- **PROBLEM STATEMENT**
Revise the records below, starting at the line that contains "The height and" and continuing through the end of the records, by replacing "screenshot" with "screen capture" and leaving everything else unchanged. Leave the pictures out of your answer.

- **DATA SHOWN**
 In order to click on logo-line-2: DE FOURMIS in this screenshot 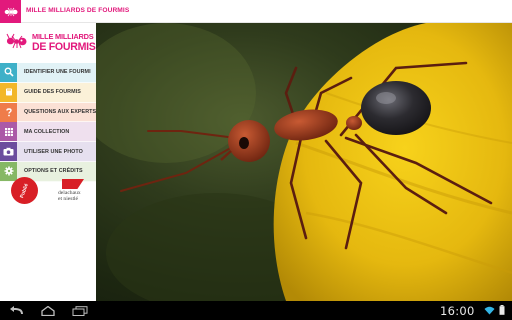, I will do `click(64, 47)`.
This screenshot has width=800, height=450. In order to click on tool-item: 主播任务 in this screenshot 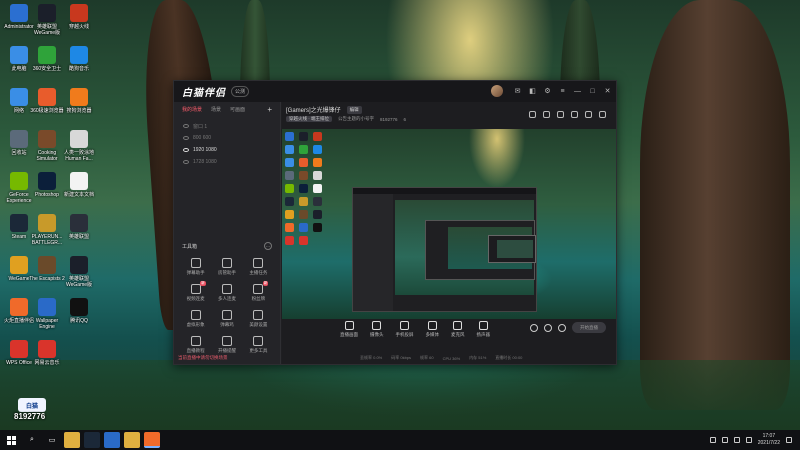, I will do `click(258, 267)`.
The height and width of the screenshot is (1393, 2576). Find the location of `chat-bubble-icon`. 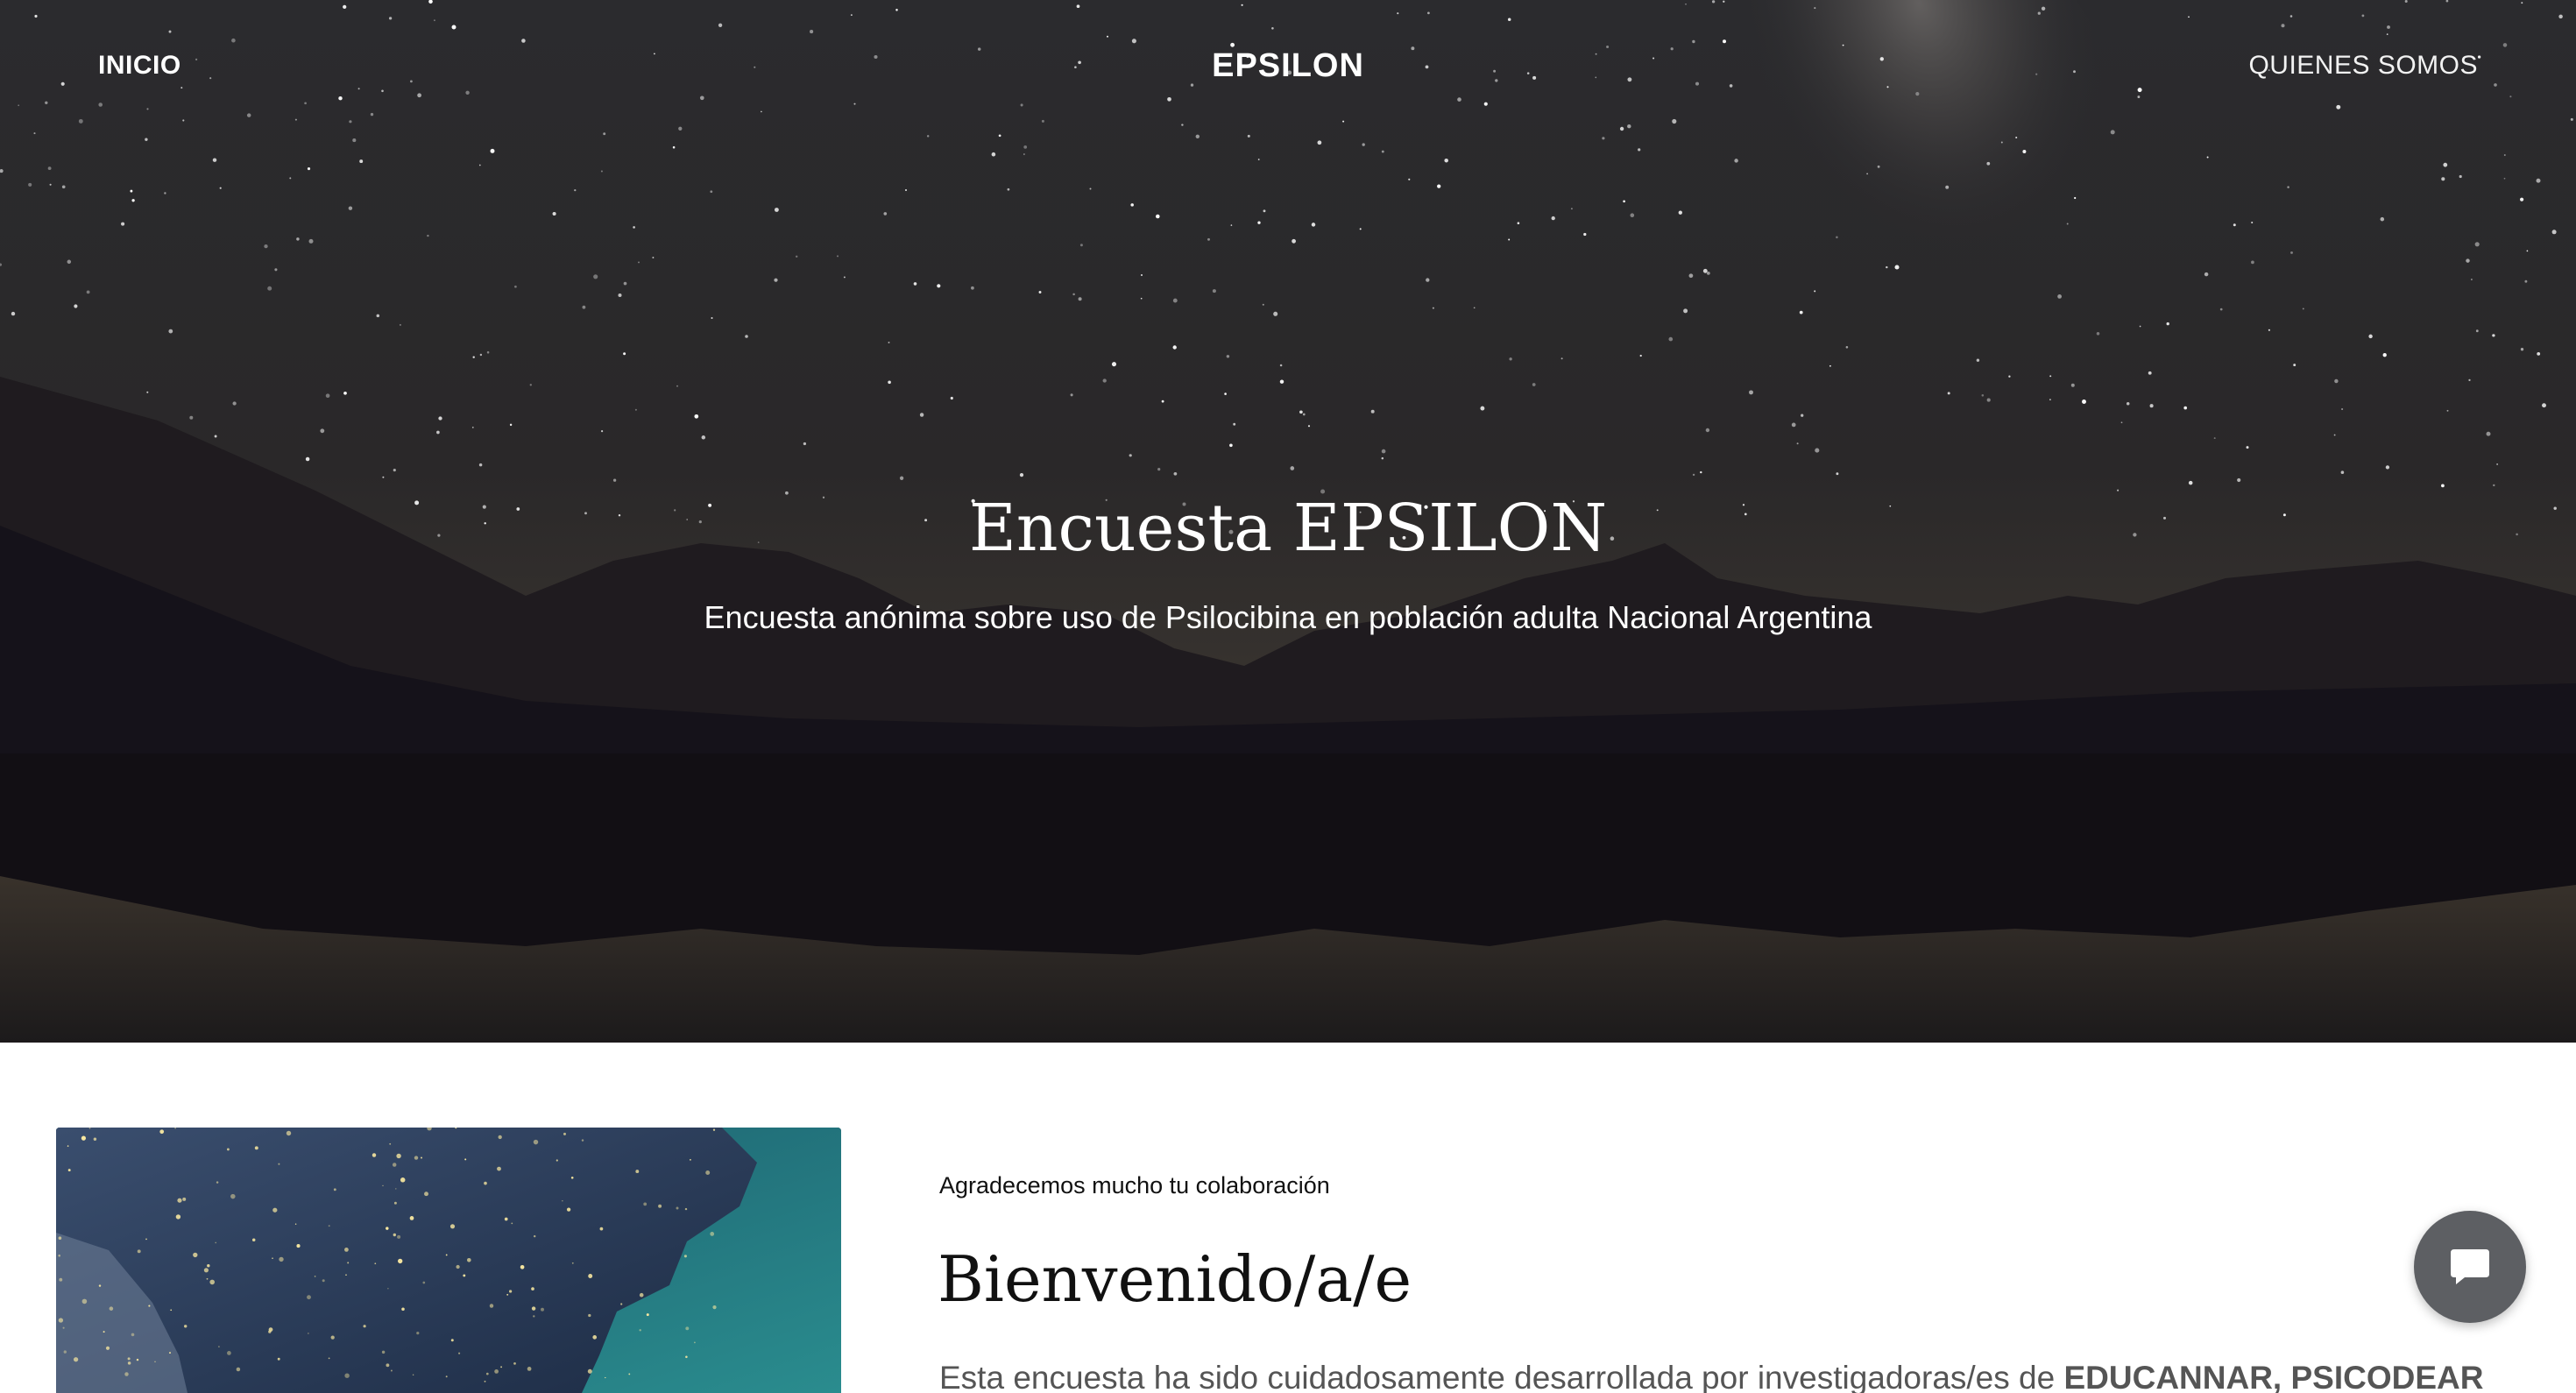

chat-bubble-icon is located at coordinates (2470, 1267).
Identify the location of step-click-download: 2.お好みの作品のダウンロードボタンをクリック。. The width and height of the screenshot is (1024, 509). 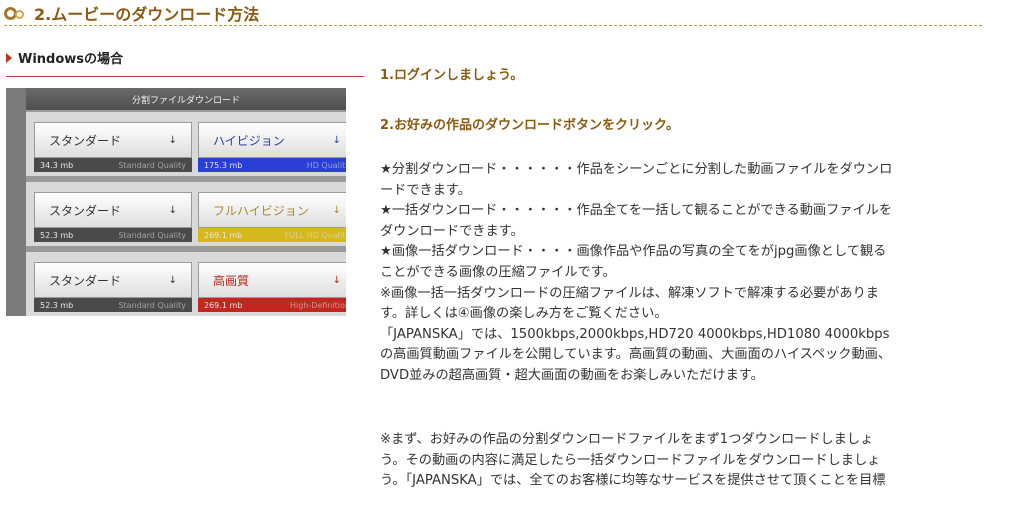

- **SOLVED EXERCISE**
The height and width of the screen capture is (1393, 2576). Find the location of `chat-bubble-icon`. 

chat-bubble-icon is located at coordinates (2470, 1267).
Identify the location of step-click-download: 2.お好みの作品のダウンロードボタンをクリック。. The width and height of the screen capture is (1024, 509). 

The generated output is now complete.